Collard greens are very nutrient dense, much like kale, though they don’t get the same attention! I like to use them for collard wraps, which make an amazing vegan, gluten-free, plant-powered lunch!
Course lunch, Snack
Keyword collards, greens, wraps
Servings 1 -2 people (based on size of leaves and fillings)

Ingredients

  • 1-2 organic collard leaves (1-2 per person; can use more if leaves are small
  • 1/3 cup thick spread or dip to hold fillings ex: hummuswhat-amole, truffle-salted nut cheese

Fillings of choice:

  • raw vegetables: chopped cucumber chopped bell peppers, shredded lettuce, grated carrot, grated beet, sliced tomatoes (try to remove extra juices), minced fresh herbs (ex: basil, parsley, cilantro)
  • lightly steamed/broiled vegetables such as asparagus spears, chopped green beans, broccoli florets, sliced zucchini
  • roasted or cooked vegetables such as sweet potatoes, winter squash, white potatoes, beets, parsnip, cauliflower, grilled or roasted mushrooms
  • Condiments/preserved foods: Things that give a pop of flavor like olives capers, sun-dried tomatoes, kimchi (if you're a fan!), pickles, hot sauce, nutritional yeast, seasonings salts, etc
  • Seeds? Nuts? If you want to add some crunch try pumpkin seeds, chopped nuts, or nut-free parm
  • cooked grains such as brown rice, jasmine rice, quinoa, millet, buckwheat
  • Cooked beans such as lentils, chickpeas, black beans, kidney beans, white beans
  • cubed or sliced avocado

Instructions

  • Choose your collard leaf/leaves. Select ones that are large enough to fill and roll, and also preferably without any tears or holes.
  • Trim the stalk. About halfway down the leaf the stalk begins to thicken. Use a paring knife and carefully trim under that thick portion to the base, to remove all that heavy stalk. The leaf will be easier to roll - and chew!
  • If you've steamed the leaf (see note), lightly dry it! Use a paper towel and dab off extra moisture. Otherwise, the collard will be slippery for rolling and messier to eat.
  • Add your fillings! The fun part! Start with a base to "hold" the fillings - hummus, a nut cheese, thick bean dip, slather of tahini - whatever you like.As long as it's fairly thick to help hold some fillings. Then, sprinkle on your remaining fillings, judging on the size of your leaf.
  • Wrap and roll!
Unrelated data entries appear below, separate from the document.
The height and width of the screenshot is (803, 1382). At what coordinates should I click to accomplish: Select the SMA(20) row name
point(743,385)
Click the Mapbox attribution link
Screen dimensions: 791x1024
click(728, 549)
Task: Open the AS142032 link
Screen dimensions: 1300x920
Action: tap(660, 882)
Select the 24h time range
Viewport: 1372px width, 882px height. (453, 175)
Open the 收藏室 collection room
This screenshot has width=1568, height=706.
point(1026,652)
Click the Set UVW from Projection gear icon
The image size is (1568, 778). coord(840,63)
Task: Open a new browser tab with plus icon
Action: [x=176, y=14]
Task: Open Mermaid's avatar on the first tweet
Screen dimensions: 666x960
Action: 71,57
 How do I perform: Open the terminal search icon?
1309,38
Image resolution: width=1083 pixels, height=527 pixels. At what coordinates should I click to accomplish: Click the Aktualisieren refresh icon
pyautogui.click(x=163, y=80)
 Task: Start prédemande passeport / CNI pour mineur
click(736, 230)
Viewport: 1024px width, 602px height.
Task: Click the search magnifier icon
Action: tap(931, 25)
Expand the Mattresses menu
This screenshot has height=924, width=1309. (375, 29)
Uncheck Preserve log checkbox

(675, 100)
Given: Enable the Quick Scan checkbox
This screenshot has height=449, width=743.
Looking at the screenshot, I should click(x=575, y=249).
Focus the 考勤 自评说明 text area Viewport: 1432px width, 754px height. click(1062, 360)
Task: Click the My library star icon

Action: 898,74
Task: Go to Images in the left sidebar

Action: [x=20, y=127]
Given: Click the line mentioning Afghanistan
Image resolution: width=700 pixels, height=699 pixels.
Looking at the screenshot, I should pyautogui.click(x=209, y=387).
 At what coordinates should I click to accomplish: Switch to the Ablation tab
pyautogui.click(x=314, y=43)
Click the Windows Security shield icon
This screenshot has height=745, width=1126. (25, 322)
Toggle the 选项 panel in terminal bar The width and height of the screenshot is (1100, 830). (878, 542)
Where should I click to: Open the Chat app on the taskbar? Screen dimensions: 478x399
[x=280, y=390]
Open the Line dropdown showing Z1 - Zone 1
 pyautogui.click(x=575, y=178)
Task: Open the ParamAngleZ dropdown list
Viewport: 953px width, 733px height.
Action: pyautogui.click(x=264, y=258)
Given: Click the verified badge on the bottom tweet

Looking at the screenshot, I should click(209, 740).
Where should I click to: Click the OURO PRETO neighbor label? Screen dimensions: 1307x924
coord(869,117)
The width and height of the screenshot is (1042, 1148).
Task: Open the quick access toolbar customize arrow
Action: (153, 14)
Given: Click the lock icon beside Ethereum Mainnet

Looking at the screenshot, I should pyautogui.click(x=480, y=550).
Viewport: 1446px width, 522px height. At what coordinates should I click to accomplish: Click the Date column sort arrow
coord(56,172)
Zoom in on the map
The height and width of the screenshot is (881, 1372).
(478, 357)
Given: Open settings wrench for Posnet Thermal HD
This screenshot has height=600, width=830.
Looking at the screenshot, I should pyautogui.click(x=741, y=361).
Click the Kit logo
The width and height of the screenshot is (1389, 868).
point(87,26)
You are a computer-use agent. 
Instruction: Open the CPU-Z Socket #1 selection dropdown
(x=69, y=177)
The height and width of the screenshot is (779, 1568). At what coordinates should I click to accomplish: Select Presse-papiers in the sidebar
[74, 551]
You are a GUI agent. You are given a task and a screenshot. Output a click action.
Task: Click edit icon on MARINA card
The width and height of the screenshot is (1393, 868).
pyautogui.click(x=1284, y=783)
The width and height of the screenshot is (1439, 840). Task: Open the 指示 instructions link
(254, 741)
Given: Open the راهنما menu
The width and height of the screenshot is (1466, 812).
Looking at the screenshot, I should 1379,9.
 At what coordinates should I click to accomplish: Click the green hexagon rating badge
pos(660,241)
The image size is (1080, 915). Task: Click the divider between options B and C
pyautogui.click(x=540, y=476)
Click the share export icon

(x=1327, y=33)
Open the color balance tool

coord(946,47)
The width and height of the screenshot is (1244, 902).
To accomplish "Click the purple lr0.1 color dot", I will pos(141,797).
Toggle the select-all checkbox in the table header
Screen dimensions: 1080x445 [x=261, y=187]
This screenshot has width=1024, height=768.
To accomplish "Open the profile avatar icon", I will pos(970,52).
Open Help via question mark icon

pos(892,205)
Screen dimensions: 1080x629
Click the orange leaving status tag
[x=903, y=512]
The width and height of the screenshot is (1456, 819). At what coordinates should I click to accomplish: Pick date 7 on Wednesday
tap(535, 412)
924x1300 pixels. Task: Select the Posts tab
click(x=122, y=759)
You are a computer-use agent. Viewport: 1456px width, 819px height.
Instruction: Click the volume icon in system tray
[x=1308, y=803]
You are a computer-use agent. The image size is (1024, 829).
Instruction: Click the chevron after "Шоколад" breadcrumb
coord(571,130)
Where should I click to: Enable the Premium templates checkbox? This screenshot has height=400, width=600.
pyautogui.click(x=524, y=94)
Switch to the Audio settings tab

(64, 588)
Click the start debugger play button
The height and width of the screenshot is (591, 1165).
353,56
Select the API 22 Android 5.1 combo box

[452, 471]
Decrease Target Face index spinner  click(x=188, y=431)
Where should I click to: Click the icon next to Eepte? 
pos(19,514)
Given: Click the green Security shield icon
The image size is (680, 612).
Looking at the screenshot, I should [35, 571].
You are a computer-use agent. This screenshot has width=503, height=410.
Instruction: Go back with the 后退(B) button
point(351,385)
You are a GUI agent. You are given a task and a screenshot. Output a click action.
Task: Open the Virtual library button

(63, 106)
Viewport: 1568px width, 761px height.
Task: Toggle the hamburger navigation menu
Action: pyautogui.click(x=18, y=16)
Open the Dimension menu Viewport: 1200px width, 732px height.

Starting at the edge, begin to roll your wrap. As you go, tuck in the sides and continue to roll. If, after rolling, you'd like more fillings, you can usually open it up and tuck in a few extra goodies.
  • Slice in half and serve.

Notes

Fillings Note: Generally, I like to pair a balance of some fresh/salty/pungent/sweet flavors in a wrap. So, with a spread of hummus, I might then add the broiled zukes and chopped cukes and bell peppers (fresh), then some olives (salty/pungent), and roasted sweet spuds or avocado (sweet). You can play up whatever filling you like. Once you get started, you'll get the idea and not need to measure or even read the recipe! Steaming
Note: Raw or steamed? I like to steam my collard briefly leaves … in my kettle! With steaming, the leaf becomes more pliable to roll, but is more delicate. I prefer the flavor with that very brief steaming. That 10-20 seconds of steam change the texture and flavor!
Kale Note: If you have very large kale leaves, you can use those too. Most kale leaves are not quite as large as collards, but you can certainly do smaller ones and fill a bunch! You can also use lettuce leaves for wraps. They aren't nearly as sturdy, however, so fill lightly - and don't steam the leaves.
Sushi Style: Try slicing into sushi-style rolls (this will be easier with firmer collard greens)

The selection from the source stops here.